Ever since I was first medicated (not of my own free will), I've felt dulled, dampened. Life just isn't as interesting. I feel less enthusiasm for writing than I used to, and it's much harder to have ideas. Yet at the same time people find me better to be around, and I have been able to hold down a job and sort of find a niche (Museum work) that I can occupy.
I'm bringing the short story to a writing group tonight, so we'll see what they think about the part I've been working on today.
I've almost abandoned my creative ambitions. I don't have "fun" writing anymore, but then not much is "fun" anyways. Maybe it's just too hard, with these substances. Or maybe I was never as creative as I used to hope I was. I don't know what to think. All I know is that I feel blocked almost all the time.
WIll this get better? Guess it depends if it's psychological or pharmacological. It's hard to speculate. Psychological trauma can cause a feeling of being shut down. My current therapy is very much about healing trauma, but you can't heal what you can't feel. The Ziprasidone dose should be equivalent to 200 mg Seroquel, so we'll see if that gives me better access to feelings. But it will still take a few months to get off the Seroquel.
Current Mood: blocked
June 1st, 2014
|11:24 pm - Holding back and pushing out|
I've been seeing a counselor since last September. Almost every time I see her, the same theme comes up.
I feel powerless.

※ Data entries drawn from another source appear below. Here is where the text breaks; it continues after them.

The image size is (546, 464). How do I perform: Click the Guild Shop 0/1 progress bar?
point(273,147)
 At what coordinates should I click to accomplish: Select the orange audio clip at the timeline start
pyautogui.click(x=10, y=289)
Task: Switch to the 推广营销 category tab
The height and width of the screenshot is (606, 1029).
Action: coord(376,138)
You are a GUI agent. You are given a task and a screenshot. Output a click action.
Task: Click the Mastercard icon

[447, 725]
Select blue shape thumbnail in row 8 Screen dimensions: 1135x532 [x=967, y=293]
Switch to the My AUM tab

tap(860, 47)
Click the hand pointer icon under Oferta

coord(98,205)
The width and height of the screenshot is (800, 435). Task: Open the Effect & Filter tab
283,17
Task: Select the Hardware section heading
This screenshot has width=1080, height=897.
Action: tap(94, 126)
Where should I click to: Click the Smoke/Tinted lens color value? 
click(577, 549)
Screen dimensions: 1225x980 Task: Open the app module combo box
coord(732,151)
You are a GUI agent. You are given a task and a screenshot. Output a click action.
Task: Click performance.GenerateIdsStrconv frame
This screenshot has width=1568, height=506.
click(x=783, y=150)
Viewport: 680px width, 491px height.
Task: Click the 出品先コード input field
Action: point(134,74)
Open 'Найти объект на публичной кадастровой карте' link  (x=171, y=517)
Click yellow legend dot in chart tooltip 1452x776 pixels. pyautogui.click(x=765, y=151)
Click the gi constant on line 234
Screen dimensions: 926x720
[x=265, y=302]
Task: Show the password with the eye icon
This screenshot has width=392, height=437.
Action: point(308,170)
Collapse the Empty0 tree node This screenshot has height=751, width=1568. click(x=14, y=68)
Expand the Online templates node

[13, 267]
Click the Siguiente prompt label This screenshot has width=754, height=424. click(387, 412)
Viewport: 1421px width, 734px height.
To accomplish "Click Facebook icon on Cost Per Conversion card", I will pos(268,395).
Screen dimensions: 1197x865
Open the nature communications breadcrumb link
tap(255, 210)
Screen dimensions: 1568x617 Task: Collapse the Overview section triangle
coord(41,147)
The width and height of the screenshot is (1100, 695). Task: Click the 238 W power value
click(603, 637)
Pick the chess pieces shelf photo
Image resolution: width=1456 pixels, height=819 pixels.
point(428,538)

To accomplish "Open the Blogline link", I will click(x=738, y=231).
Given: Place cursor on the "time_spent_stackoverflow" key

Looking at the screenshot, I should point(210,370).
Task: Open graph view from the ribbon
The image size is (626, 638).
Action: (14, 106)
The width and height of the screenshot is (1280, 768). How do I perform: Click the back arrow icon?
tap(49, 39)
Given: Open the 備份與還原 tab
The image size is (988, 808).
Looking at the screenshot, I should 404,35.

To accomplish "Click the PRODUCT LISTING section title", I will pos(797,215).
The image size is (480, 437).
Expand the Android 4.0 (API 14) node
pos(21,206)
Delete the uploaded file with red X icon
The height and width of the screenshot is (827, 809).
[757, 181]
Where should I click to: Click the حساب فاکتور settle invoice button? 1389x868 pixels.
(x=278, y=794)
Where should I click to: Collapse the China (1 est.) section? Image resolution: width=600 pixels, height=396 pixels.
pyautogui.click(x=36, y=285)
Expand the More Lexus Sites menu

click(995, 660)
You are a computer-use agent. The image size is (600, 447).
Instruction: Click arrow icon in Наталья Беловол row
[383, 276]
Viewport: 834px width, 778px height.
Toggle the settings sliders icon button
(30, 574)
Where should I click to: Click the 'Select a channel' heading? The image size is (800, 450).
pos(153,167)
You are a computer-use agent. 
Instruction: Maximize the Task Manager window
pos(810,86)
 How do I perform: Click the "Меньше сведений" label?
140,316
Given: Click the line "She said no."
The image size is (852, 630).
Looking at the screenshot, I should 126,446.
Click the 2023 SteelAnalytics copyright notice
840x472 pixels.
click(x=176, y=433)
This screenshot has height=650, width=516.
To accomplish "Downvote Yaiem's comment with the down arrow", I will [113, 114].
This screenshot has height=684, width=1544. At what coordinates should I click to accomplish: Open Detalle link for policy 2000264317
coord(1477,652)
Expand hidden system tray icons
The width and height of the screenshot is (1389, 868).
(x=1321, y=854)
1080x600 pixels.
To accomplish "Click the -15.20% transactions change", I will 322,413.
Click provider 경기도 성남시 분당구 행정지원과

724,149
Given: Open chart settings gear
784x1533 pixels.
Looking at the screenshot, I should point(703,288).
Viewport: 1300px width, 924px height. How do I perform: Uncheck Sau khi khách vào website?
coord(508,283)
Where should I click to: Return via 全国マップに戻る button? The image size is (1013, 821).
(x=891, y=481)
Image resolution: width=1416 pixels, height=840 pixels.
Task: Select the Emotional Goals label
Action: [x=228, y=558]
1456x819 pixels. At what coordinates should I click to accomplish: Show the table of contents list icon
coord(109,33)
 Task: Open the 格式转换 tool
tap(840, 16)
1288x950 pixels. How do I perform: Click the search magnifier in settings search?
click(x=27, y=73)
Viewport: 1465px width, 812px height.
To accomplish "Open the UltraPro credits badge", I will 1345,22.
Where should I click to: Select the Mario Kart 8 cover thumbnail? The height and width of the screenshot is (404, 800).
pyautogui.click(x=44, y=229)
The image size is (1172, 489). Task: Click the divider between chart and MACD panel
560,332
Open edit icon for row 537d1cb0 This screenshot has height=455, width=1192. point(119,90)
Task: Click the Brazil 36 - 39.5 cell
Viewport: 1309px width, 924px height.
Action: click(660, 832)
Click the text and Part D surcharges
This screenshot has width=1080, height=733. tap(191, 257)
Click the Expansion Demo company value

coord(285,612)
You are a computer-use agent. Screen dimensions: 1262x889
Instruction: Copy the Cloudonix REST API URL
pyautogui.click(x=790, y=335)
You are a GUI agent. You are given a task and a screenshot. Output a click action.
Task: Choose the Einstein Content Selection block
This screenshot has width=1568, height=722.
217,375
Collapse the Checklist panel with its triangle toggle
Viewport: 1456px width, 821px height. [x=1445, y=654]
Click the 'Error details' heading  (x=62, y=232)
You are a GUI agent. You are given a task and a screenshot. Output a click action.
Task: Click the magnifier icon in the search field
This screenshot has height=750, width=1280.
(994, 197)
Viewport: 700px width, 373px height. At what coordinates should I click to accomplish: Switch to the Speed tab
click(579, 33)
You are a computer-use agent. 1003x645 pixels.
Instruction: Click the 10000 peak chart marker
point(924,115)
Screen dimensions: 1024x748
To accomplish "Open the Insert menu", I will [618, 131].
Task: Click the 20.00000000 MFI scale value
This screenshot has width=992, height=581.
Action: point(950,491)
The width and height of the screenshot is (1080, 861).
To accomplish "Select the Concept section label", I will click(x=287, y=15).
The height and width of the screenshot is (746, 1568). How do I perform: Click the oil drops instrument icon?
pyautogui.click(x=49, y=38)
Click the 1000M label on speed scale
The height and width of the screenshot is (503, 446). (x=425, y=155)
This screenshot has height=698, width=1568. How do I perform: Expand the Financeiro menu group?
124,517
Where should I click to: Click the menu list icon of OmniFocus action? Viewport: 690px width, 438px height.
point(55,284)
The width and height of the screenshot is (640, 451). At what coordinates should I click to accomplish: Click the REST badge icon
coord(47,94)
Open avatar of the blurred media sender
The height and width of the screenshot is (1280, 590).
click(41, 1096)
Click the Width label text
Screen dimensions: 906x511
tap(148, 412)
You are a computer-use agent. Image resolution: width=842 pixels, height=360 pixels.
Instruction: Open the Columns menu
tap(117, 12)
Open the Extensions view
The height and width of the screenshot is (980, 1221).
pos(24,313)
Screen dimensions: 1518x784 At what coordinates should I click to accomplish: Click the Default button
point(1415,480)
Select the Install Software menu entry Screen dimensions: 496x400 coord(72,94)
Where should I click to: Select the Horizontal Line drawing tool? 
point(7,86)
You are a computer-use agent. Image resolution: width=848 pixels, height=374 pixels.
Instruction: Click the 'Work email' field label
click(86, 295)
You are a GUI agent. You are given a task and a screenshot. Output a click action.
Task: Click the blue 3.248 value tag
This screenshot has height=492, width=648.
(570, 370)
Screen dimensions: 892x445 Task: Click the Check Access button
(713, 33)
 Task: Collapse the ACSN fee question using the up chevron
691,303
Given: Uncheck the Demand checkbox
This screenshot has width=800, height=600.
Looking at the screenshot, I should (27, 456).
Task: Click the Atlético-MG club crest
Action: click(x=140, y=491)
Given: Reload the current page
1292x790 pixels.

Then she tells me to tighten my muscles and push down, or push against something, and to remind myself that I am strong.
I've had a hard time internalizing this advice, often not really going with the action fully, or not thinking about my own strength. Maybe because deep down I have felt helpless.
But now it's starting to make some sense. I shut down because so much happened that I couldn't fight against (vicious bullying as a kid, then, later, hospital trips). Then that energy got "frozen" in me.
People sometimes confuse being shut down ("freeze" in fight/flight/freeze) with being relaxed. Trauma shuts you down, while relaxing/recovery is opening up. The world becomes less narrow, and sensations and impressions can actually sink in. You feel more alive. On the other hand, perpetual trauma is like being in the worst deep freeze possible. I don't feel anything in that state - myself and the world are distant and have no impact emotionally. Some call that "state" depression, while some recognize it as a trauma reaction.
I've noticed I put a ceiling on my effort. It's a habit I started a long time ago. I'll convince myself that I can only do so much, and that much is a tiny amount. It's like I imagine I have the muscular power of a 2-year old, when I actually have an adult body in my mid-30s that is capable of quite a bit. When I exert myself, though, I tend to "shut down" emotionally at a certain point because I have uncomfortable feelings. I get overwhelmed with the sense of "I can't", or I don't like how intense I feel. I tend to avoid intensity in my emotional reactions. Another long-term habit.
Lately I've been "gritting" against those uncomfortable feelings, pushing myself to move, to put everything into what I'm doing.
I don't believe that forceful, robotic effort is the answer, though. The acting has to be wholehearted - I have to allow myself to engage in something fully, to push out, to counteract the tendency to pull in and stay protected. (Ironically, my "mental health"-themed screenplay is called Turtles.) It's that whole-hearted, energetic push into life that will propel me out and forward, thawing my emotional core.
I have memories of all those years as a kid when I would go to a party or hang out with people, and I would just hang back. I would not participate, not dance, not get excited. Like some part of me thought everything was dumb and refused. Well, fast-forward to life as an adult, and that kind of habit can morph into a serious reservedness that is no longer enjoyable. In the old days, being alone meant connecting with books. Nowadays, I need something different.